What you write must match, character for character, the lines from the one with "Task: Click the Microsoft 相片 app icon" down to the one with "Given: Decrease margins with the down arrow" in the listing below, minus its pictures.

### Data shown
--------
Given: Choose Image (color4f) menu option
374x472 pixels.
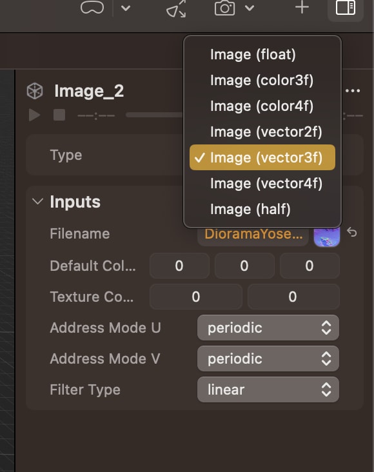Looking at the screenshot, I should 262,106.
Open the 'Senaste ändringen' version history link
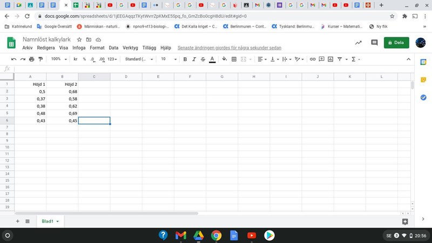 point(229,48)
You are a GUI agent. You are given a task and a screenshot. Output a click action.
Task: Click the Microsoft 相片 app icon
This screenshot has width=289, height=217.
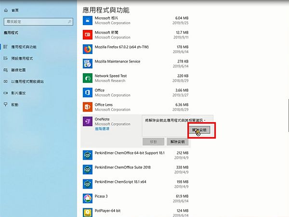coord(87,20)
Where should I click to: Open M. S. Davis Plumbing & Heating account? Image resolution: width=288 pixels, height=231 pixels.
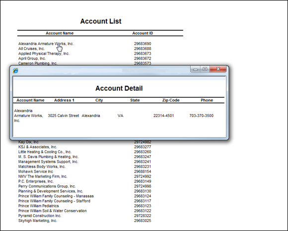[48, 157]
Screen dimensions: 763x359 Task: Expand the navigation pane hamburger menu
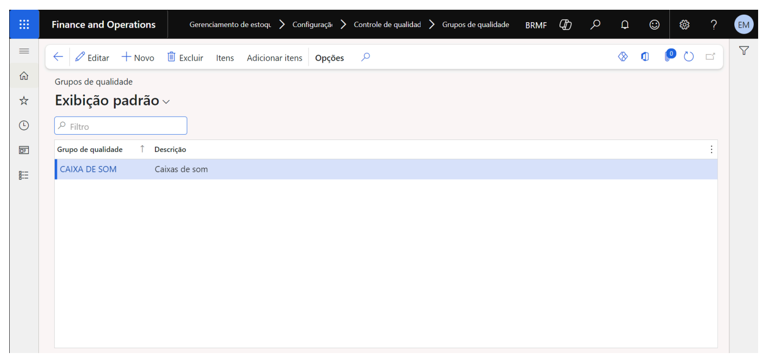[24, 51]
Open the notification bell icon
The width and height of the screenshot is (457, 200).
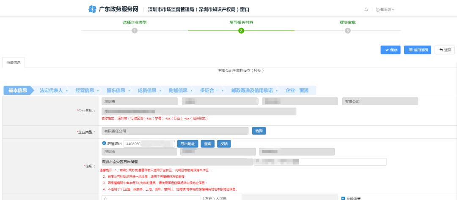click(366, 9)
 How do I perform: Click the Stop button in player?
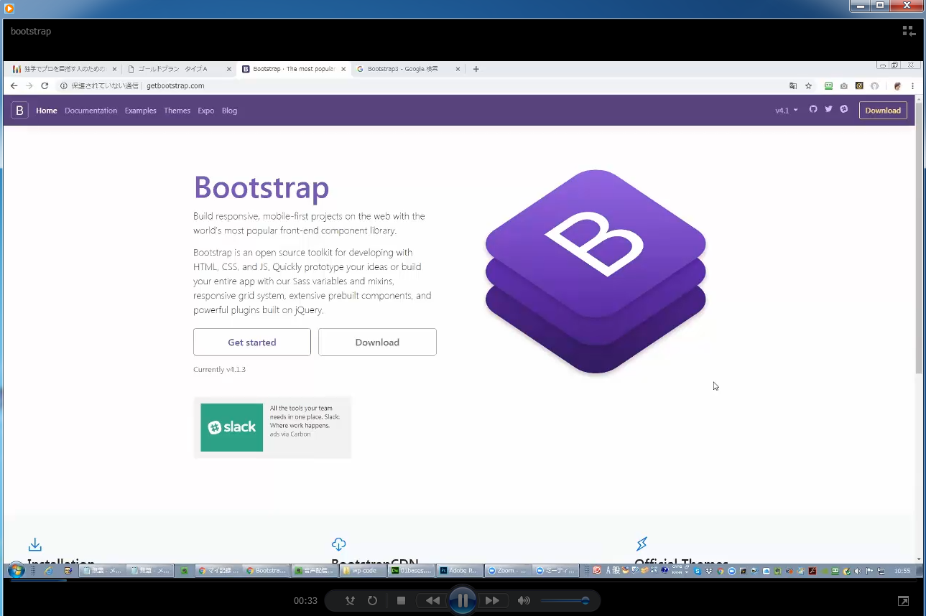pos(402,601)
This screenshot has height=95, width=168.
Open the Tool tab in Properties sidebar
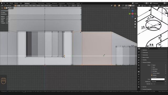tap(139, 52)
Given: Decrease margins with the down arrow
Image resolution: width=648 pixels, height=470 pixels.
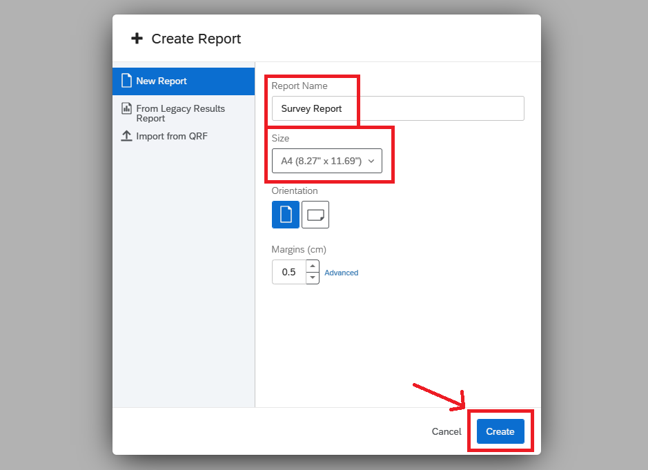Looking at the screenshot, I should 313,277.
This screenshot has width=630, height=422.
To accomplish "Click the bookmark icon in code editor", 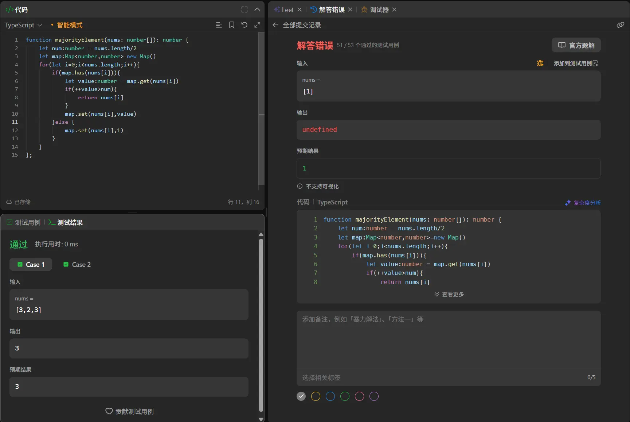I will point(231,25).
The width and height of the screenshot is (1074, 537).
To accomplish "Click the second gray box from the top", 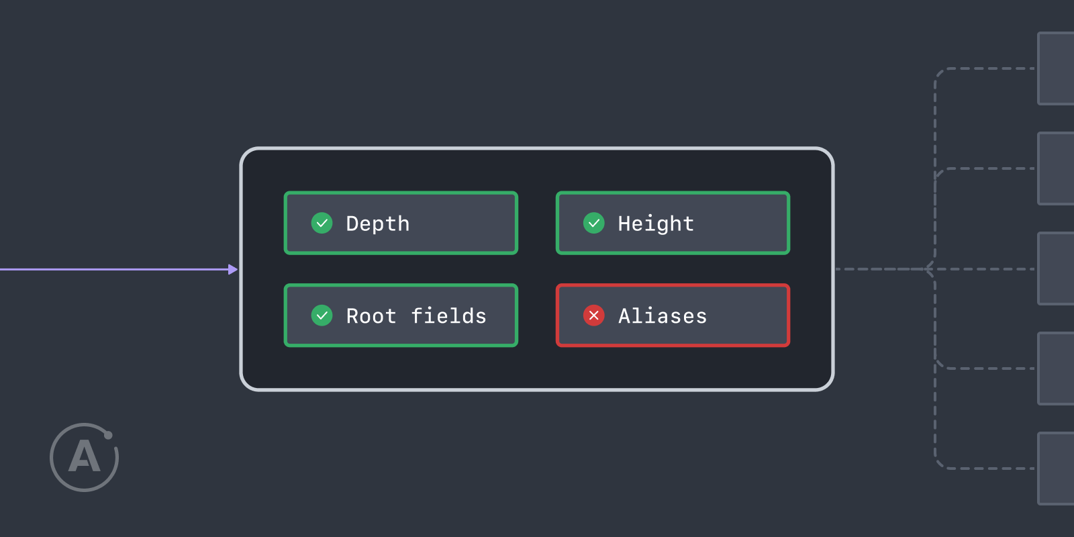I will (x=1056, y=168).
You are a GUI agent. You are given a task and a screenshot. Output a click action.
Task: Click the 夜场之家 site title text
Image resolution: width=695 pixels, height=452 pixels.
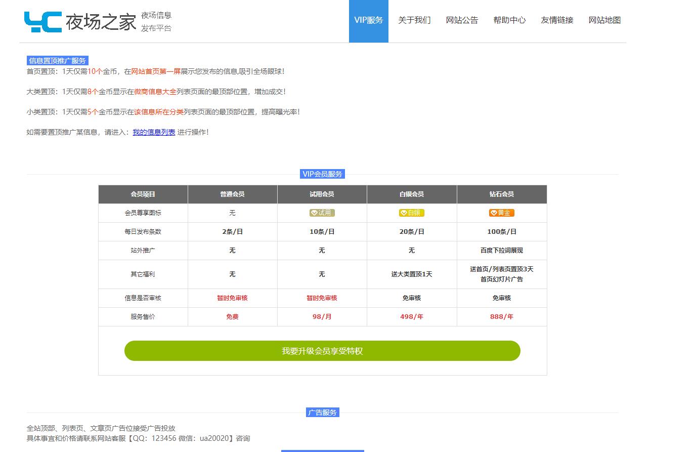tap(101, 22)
--------
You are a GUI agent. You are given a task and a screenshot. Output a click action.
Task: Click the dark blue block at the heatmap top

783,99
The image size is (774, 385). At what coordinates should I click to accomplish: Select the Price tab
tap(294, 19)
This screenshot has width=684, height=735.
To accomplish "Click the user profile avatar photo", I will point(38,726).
--------
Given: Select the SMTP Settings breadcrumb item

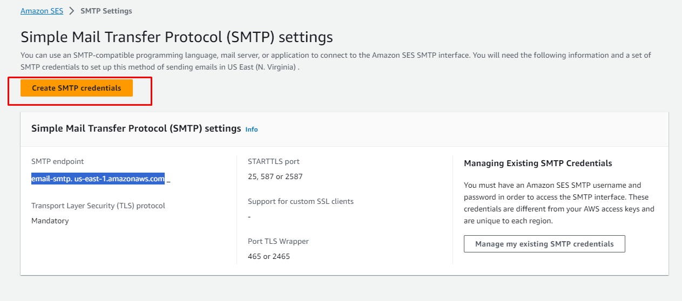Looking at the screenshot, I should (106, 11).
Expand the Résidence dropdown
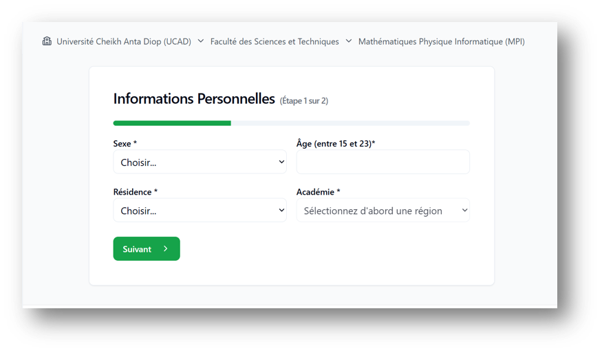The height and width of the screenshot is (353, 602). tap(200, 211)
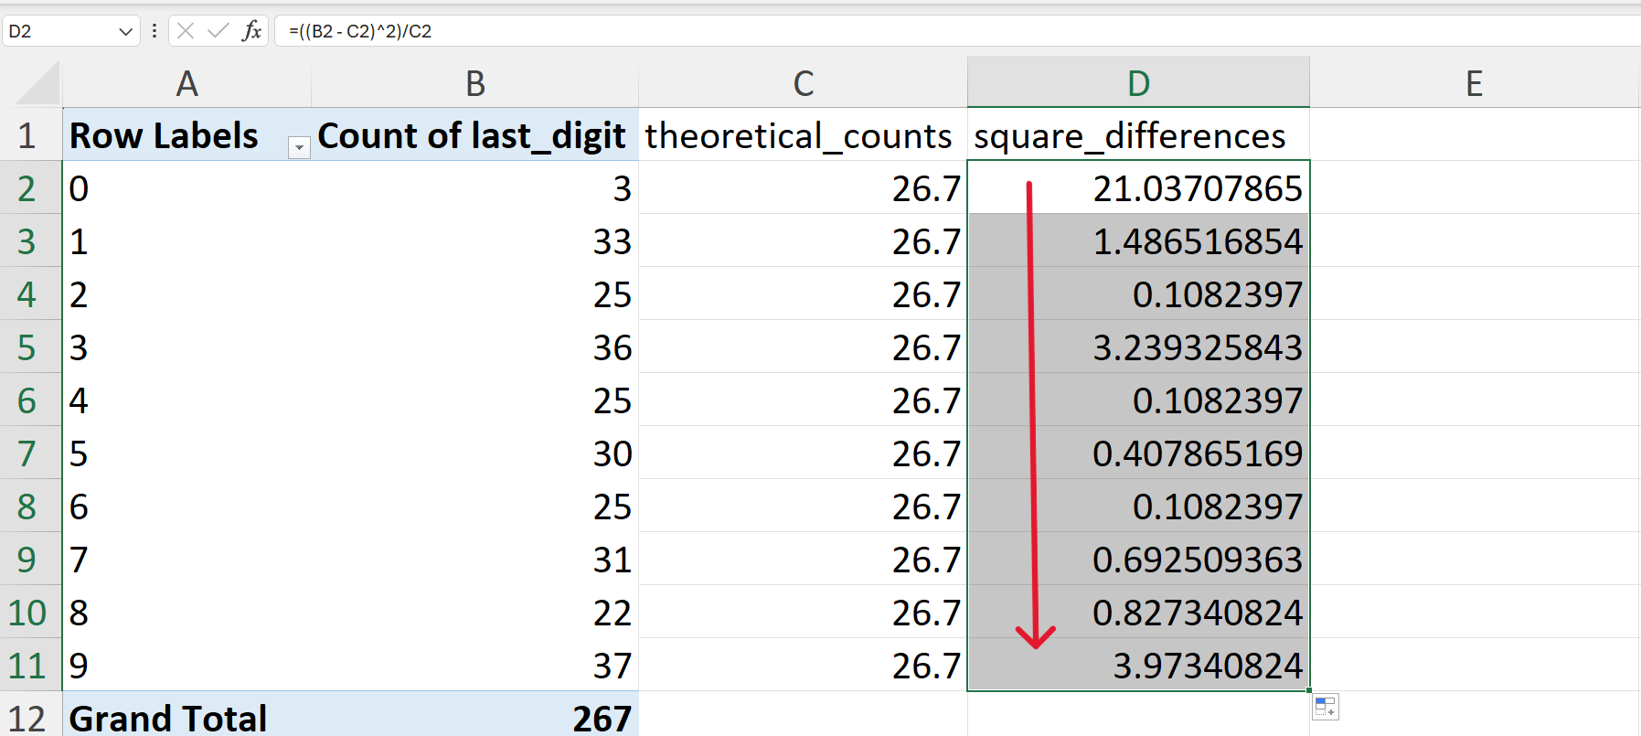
--------
### Solution for this task
Task: Click the Microsoft 相片 app icon
This screenshot has width=289, height=217.
coord(87,20)
Where should I click to: Open M. S. Davis Plumbing & Heating account? Image resolution: width=288 pixels, height=231 pixels.
[48, 157]
Screen dimensions: 763x359 Task: Expand the navigation pane hamburger menu
[24, 51]
Open the notification bell icon
The width and height of the screenshot is (457, 200).
click(366, 9)
 How do I perform: Click the Stop button in player?
pos(402,601)
This screenshot has height=95, width=168.
Open the Tool tab in Properties sidebar
tap(139, 52)
Given: Decrease margins with the down arrow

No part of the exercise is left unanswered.